Page:Revue de Paris - 1932 - tome 6 - numéro 22.djvu/101

Cette page a été validée par deux contributeurs.

Toutefois, le voyant sortir du siège du « Syndicat mixte », il ne put résister au plaisir de lui décocher une méchanceté :

— Tiens ! fit-il, étonné. Tu es, toi aussi, mêlé à cette marmelade mixte ? Je ne l’aurais pas cru ! À quand donc votre candidature de député socialiste, M. Adrien Zograffi ?

Adrien vit son aspect minable et ne releva pas l’ironie. Le prenant par le bras, il l’entraîna avec lui :

— Allons prendre le thé ensemble. Il y a longtemps, qu’on ne s’est vu.

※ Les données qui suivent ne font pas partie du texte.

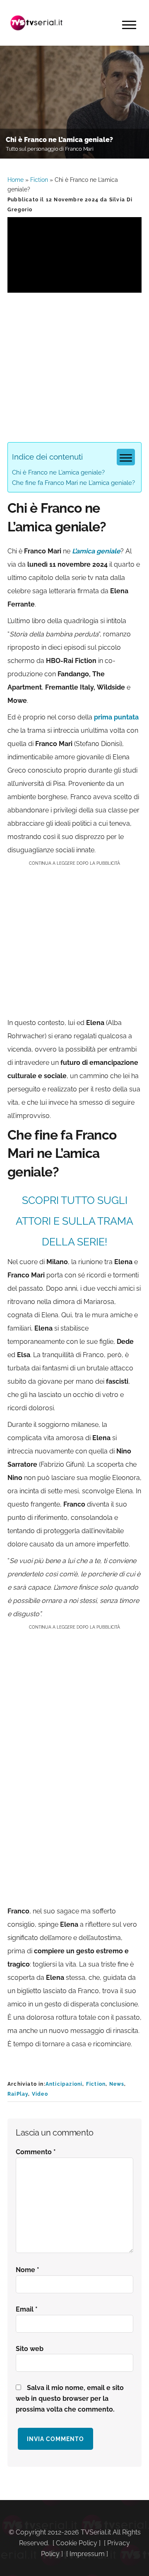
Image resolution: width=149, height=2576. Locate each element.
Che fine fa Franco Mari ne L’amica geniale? (73, 483)
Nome (27, 2270)
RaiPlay (17, 2094)
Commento (36, 2152)
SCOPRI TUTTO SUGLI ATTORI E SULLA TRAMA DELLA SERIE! (74, 1221)
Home (15, 179)
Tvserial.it (36, 22)
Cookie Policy (76, 2543)
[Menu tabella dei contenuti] (126, 457)
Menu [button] (129, 25)
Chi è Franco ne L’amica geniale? (58, 472)
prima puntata (116, 717)
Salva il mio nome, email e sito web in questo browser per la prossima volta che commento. (70, 2398)
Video (40, 2094)
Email (27, 2309)
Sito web (29, 2349)
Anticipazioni (64, 2084)
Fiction (39, 179)
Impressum (87, 2554)
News (117, 2084)
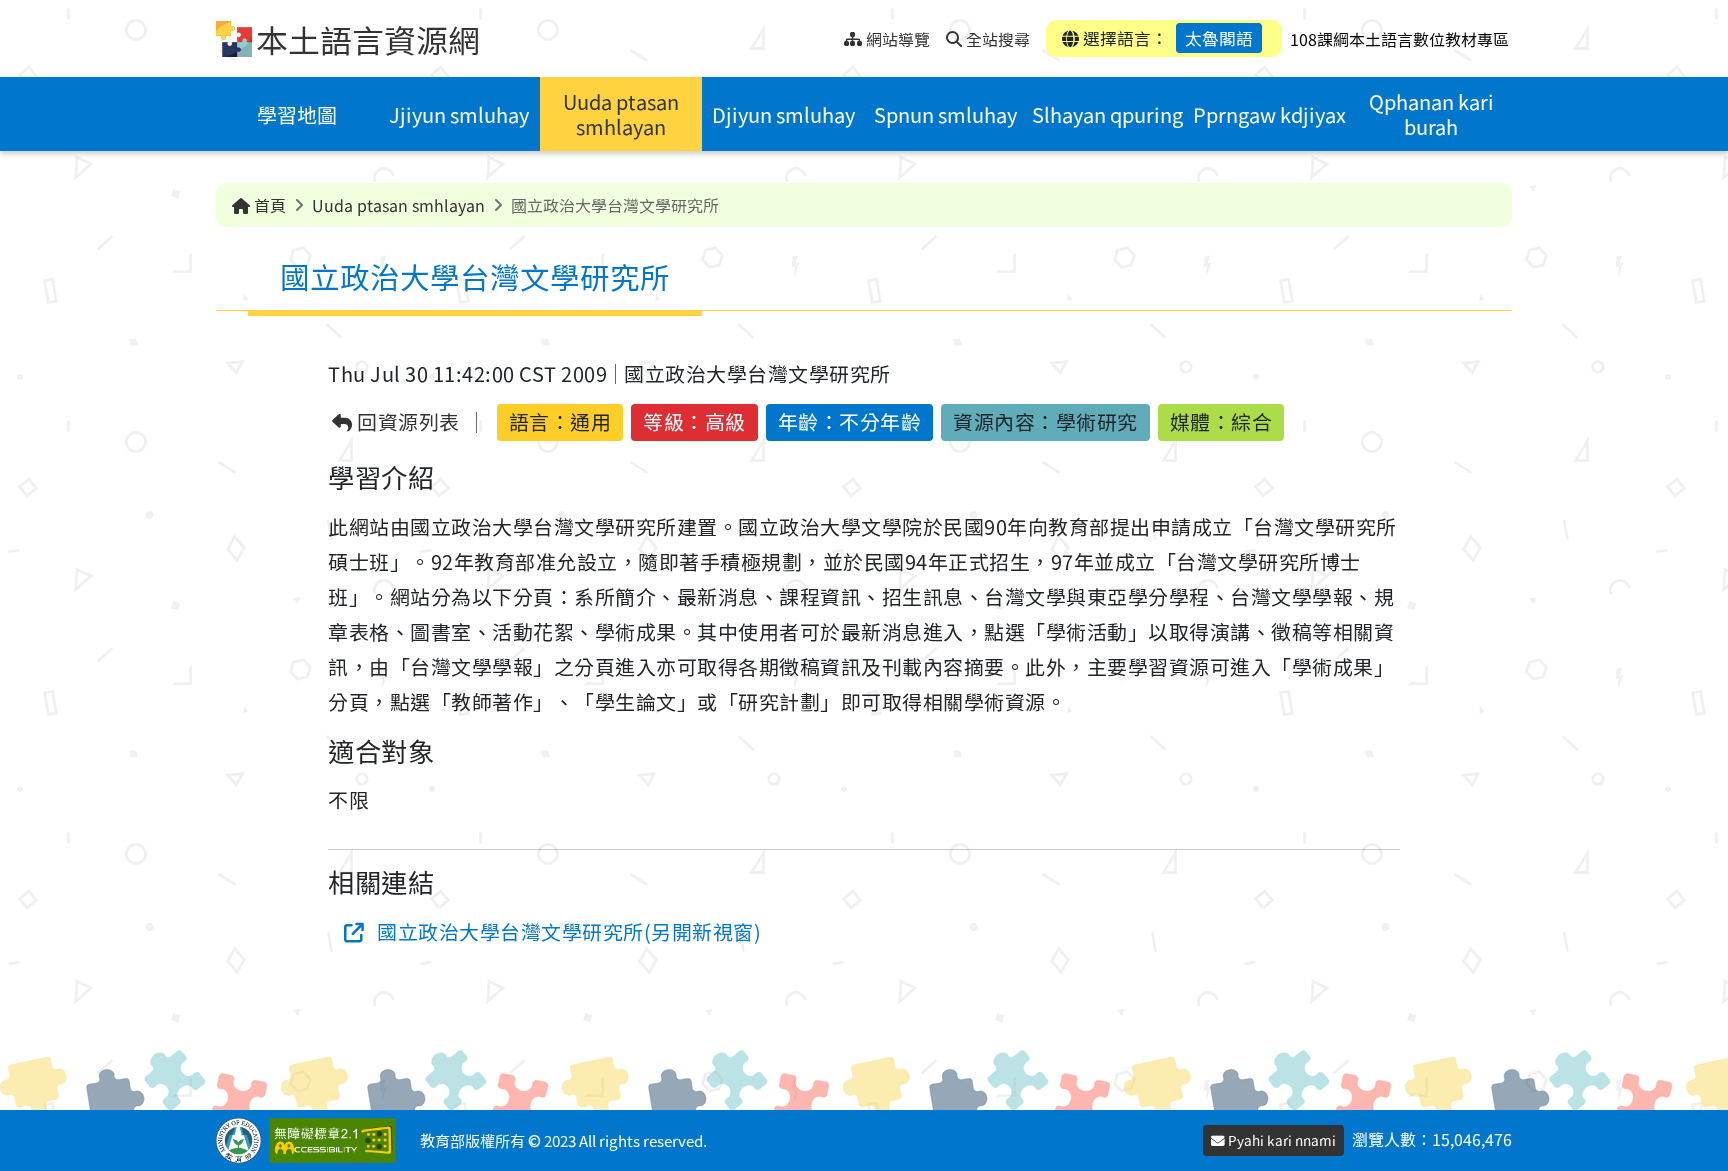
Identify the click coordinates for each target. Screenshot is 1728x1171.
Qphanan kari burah (1431, 114)
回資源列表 (406, 422)
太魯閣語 (1219, 38)
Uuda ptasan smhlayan (621, 114)
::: (828, 33)
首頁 (268, 205)
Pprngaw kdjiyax (1269, 114)
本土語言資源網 (368, 39)
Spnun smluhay (945, 114)
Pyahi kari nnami (1280, 1140)
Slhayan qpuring (1107, 114)
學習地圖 (297, 114)
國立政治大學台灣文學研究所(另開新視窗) (569, 931)
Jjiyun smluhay (459, 114)
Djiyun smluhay (783, 114)
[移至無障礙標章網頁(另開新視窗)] (336, 1140)
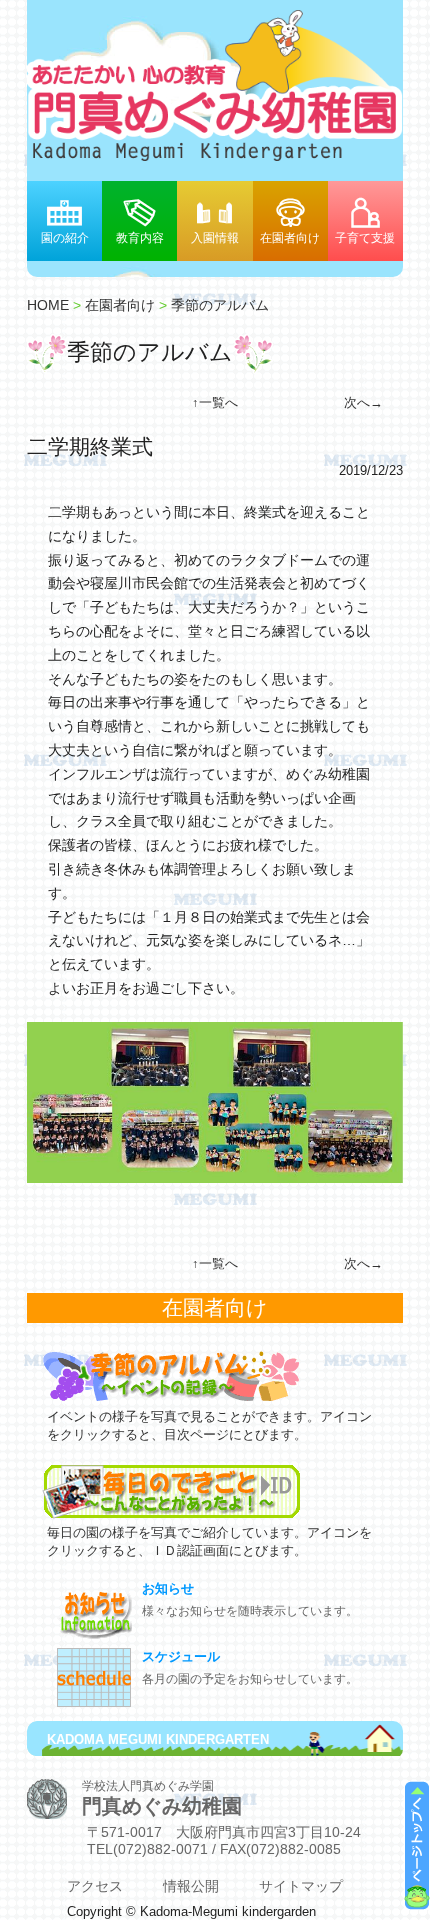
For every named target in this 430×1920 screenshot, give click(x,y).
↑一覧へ (215, 402)
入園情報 (215, 237)
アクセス (95, 1886)
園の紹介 (65, 237)
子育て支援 (365, 237)
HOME (48, 305)
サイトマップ (301, 1886)
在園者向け (290, 237)
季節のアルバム (220, 305)
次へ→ (363, 402)
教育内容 (140, 237)
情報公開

Rizou fut touché. Il savait qu’Adrien, à l’exemple de tant d’autres, aurait pu facilement répondre à son sarcasme en plaisantant sa chimie et son anarchie, toutes deux réduites à la fabrication de feux d’artifice. Aussi, il fut heureux de l’avoir échappé belle, car rien ne lui était plus pénible que les allusions désobligeantes, parfois cruelles, à ces deux passions de sa vie : ses idées anarchistes et la chimie qu’il avait espéré illustrer un jour du haut de la chaire universitaire.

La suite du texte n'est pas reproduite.